▶ [WHAT IS NEEDED]:
In the chateau passage, what year is written on the opening page of the manuscript Madame V. loaned?

▶ [TEXT PASSAGE]:
************

At first, I thought it was some connection to the lingering presences of previous occupants. At times I entertained the notion that I lived here in a past life.
One night, rendered sleepless by some common terrestrial distraction, I found myself pacing at the river windows, tracing circles. Like a dog nosing out the place where the energy is right for him, I found myself sending sonar probes to find mine. When the certain spot called out, I lay down on the floor. Parallel to the river, set among the trees, aloft in this room as if in a tree house, nestled in the boughs, rocking gently with some vibration, some harmonizing frequency. A sleep deep, nourishing and full of dreams.
That’s how it is. When I stretch out in this room, I expand and rise. I know this place in a part of me so deep that I go back to the cradle. I’m safe. I’m home.
* * *
Over the years, I gave up asking why. I had once hoped to unravel the mystery, but gave up after glimpsing the spectre of hubris and futility. The one known is that there is some spirit in this place. The one crucible is the challenge of getting transparent enough to be a proper conduit. The one hope is for the great good luck of becoming a vessel.
And that is where the subject of darkness comes up. One of the peculiar things about living in a chateau, whether you are owner or guest or employee, is the temptation to get caught up in the possession of a place, in getting, having, holding on. Caveat emptor. Ownership in any sense of the word can be a two edged sword. Filigree voices can dry up, retreat under beds, into floorboards, into stones, turn back into dust.
We had our first hint of this when we met descendents of the family who owned this property from the mid 1700’s to 1932. My mother in law asked me to bake American brownies for a state visit from one of them – Madame V. – a woman who sparkles with joie de vivre at the age of 95, a veritable font of oral history. She told me her grandfather boasted he could ride horse back from Bergerac to St. Emilion and never leave the family land, and lamented that her ancestors had let this jewel of a place slip out of their hands. It was her uncle G. I believe, who had a problem with gambling, and found he didn’t have enough money left to repair the roof. If you could see the roof surface here – enough to cover a football field – with roofs being the primordial repair in the preservation of centuries’ old stone buildings – you’d understand how such a thing could happen.
Madame V. became one of my favorite people. One day she loaned me a manuscript she’d found in her attic, parchment so fragile I fretted it would shred in my hands. The opening page is dated 1760. A journal! And it was written right here, by her ancestor who married the last of the family line – Mademoiselle de la Tourbeille. The thrill of holding that journal, lying in bed at night, reading anecdotes of daily life in this very place in the 18th century – I still shiver just thinking of it.

************

▶ [GIVEN MATERIAL]:
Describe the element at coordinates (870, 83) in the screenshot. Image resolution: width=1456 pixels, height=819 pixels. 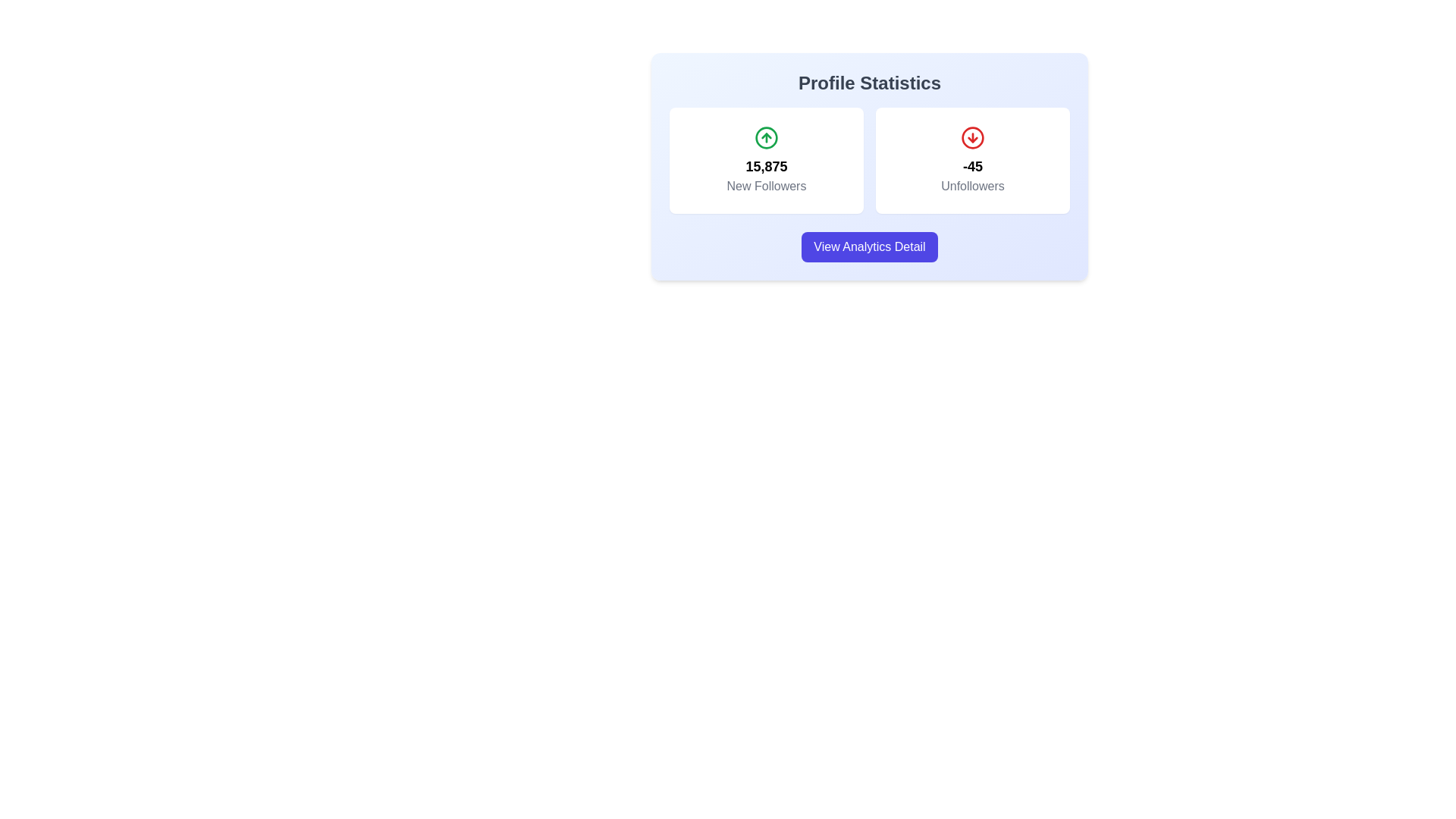
I see `text content of the heading for the profile analytics section, which is centrally located at the top of the card containing follower metrics and analytics details` at that location.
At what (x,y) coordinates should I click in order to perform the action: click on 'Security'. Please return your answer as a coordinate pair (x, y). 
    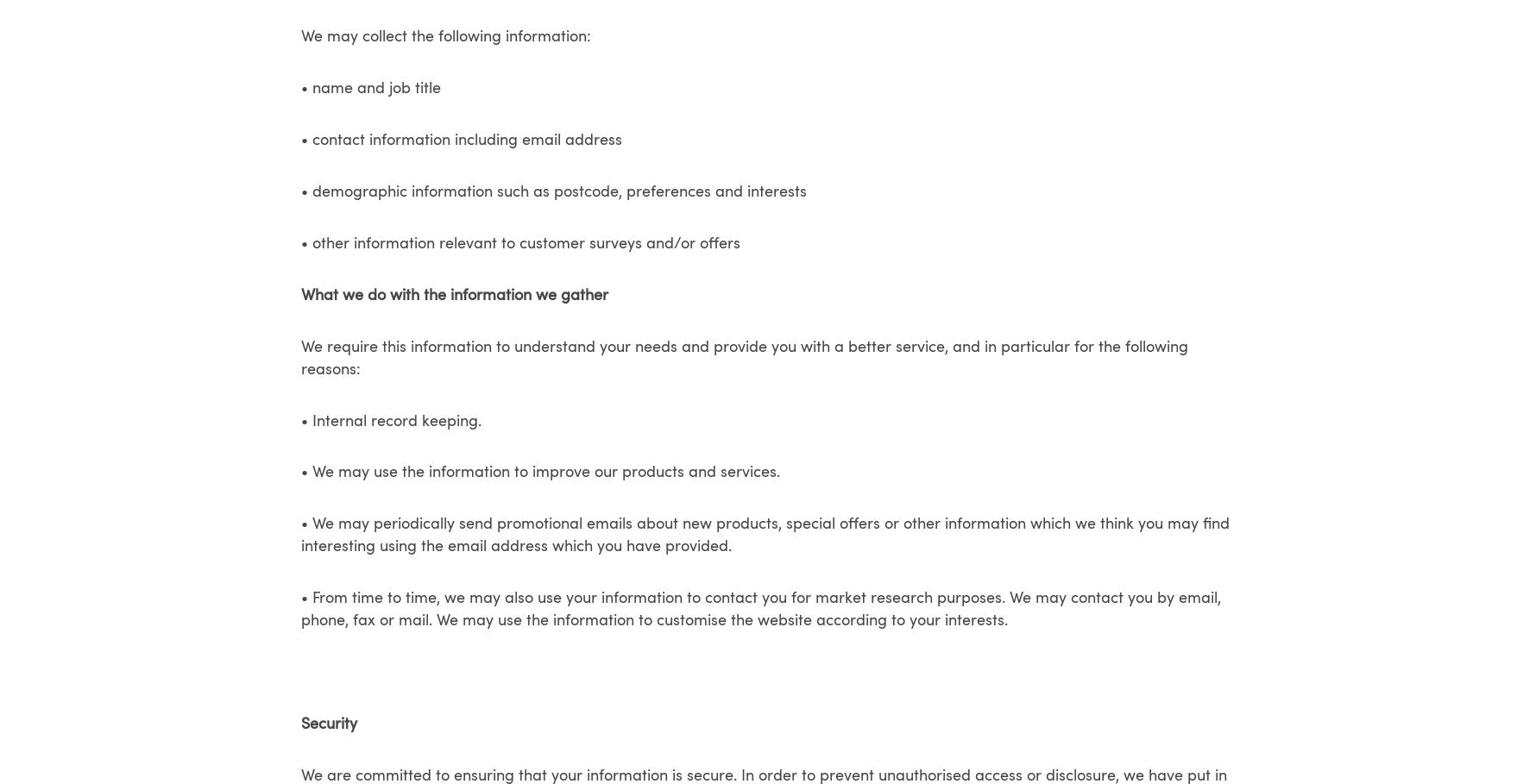
    Looking at the image, I should click on (301, 724).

************

▶ [REPLY]:
1760